Be ready to go over:
- RAG Architectures – Understanding vector databases, embedding models, and retrieval strategies.
- Prompt Engineering & Fine-Tuning – Knowing when to rely on zero-shot prompting versus when to fine-tune a model using LoRA or QLoRA.
- Model Evaluation – Techniques for evaluating generative AI outputs systematically.
- Advanced concepts (less common) – Agentic workflows, multi-modal model integration, and custom decoding strategies.
Example questions or scenarios:
- "Walk me through how you would design a RAG system to query thousands of dense legal documents for a consulting engagement."
- "How do you handle situation where an LLM confidently hallucinates an answer in a client-facing application?"
- "Explain the trade-offs between using a managed LLM API (like OpenAI) versus hosting an open-source model (like Llama 3) internally."
AI Infrastructure and MLOps
For the AI Lab Infrastructure side of the role, this is the most critical evaluation area. We need to know that you can build the pipes that keep our models running securely and efficiently. Interviewers are looking for candidates who treat ML models as software that needs rigorous testing, deployment, and monitoring.
Be ready to go over:
- Model Deployment – Containerizing models with Docker and orchestrating them via Kubernetes or cloud-native services.
- CI/CD for Machine Learning – Automating model training, testing, and deployment pipelines.
- Monitoring & Observability – Tracking data drift, concept drift, and model performance degradation in production.
- Advanced concepts (less common) – Distributed training architectures, GPU memory optimization, and custom CUDA kernels.
Example questions or scenarios:
- "How would you design an infrastructure to serve a highly requested ML model with strict latency requirements?"
- "Describe your approach to setting up a CI/CD pipeline for a machine learning project."
- "What metrics would you monitor for an NLP model deployed in production, and how would you detect drift?"
Software Engineering & System Design
AI engineers are, fundamentally, software engineers. This area tests your ability to write clean, maintainable, and scalable code. Strong candidates will show proficiency in Python, an understanding of software design patterns, and the ability to design distributed systems that integrate AI seamlessly into broader product ecosystems.
Be ready to go over:
- API Design – Building robust RESTful or GraphQL APIs using frameworks like FastAPI or Flask.
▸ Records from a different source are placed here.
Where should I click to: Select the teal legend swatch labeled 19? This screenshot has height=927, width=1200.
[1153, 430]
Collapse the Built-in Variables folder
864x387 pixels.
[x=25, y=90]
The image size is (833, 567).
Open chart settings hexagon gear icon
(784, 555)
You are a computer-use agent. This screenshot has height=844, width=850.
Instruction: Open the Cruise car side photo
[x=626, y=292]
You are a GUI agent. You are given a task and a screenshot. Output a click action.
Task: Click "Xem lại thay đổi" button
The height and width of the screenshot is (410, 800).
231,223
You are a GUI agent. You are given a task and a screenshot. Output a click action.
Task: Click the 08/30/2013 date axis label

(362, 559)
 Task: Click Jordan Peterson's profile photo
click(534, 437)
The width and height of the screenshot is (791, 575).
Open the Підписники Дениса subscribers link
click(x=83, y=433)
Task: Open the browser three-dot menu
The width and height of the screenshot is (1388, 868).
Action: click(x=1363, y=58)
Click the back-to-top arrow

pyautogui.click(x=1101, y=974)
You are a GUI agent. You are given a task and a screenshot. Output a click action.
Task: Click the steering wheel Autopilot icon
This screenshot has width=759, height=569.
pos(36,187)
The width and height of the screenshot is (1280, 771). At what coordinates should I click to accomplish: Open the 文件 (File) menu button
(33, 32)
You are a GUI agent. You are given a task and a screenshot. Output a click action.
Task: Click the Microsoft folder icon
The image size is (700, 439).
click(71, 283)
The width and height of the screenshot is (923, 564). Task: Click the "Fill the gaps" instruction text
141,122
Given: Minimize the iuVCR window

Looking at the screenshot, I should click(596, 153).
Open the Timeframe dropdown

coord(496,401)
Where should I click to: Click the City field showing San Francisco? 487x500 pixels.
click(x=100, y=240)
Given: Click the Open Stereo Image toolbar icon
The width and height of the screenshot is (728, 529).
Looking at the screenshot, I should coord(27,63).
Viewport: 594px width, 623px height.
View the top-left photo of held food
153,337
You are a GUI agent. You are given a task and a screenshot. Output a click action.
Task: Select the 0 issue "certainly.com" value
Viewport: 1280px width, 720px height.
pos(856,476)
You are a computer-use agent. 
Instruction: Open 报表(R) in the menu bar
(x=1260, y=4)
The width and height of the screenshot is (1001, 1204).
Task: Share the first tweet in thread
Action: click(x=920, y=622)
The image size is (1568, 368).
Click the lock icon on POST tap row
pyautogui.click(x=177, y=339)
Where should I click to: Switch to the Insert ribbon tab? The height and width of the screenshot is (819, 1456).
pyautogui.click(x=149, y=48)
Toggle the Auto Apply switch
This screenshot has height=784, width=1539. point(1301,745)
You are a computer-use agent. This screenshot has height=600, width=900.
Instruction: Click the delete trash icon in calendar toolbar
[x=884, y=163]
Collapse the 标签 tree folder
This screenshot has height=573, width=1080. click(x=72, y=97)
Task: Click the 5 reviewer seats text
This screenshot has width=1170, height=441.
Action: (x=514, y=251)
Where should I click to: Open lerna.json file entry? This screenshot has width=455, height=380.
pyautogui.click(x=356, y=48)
- Database Design – Structuring relational (PostgreSQL) and non-relational (MongoDB, Redis) databases.
- Scalability & Reliability – Designing systems that can handle concurrent users, large data volumes, and failovers gracefully.
- Advanced concepts (less common) – Event-driven architectures, stream processing (Kafka), and microservices orchestration.
Example questions or scenarios:
- "Design a system architecture for an internal tool that allows consultants to upload massive datasets and run predictive models asynchronously."
- "Write a Python function to process and clean a streaming dataset before it hits our inference endpoint."
- "How do you ensure data security and compliance when designing systems that handle sensitive client information?"
Behavioral and Stakeholder Management
At Berkeley Research Group, technical brilliance must be paired with consulting skills. This area evaluates how you handle conflict, influence decisions without authority, and manage the expectations of non-technical stakeholders. A strong performance involves using the STAR method to tell compelling stories about your past experiences.
Be ready to go over:
- Navigating Ambiguity – How you proceed when requirements are vague or constantly shifting.
- Cross-Functional Collaboration – Working with domain experts, product managers, and external clients.
- Failing Forward – Discussing a time a project failed and what you learned from it.
- Advanced concepts (less common) – Leading technical strategy shifts or mentoring junior engineers.
Example questions or scenarios:
- "Tell me about a time you had to explain a complex machine learning limitation to a non-technical stakeholder."
- "Describe a situation where you had to push back on a feature request because it wasn't technically feasible or scalable."
- "How do you prioritize your engineering tasks when multiple teams are depending on your AI infrastructure?"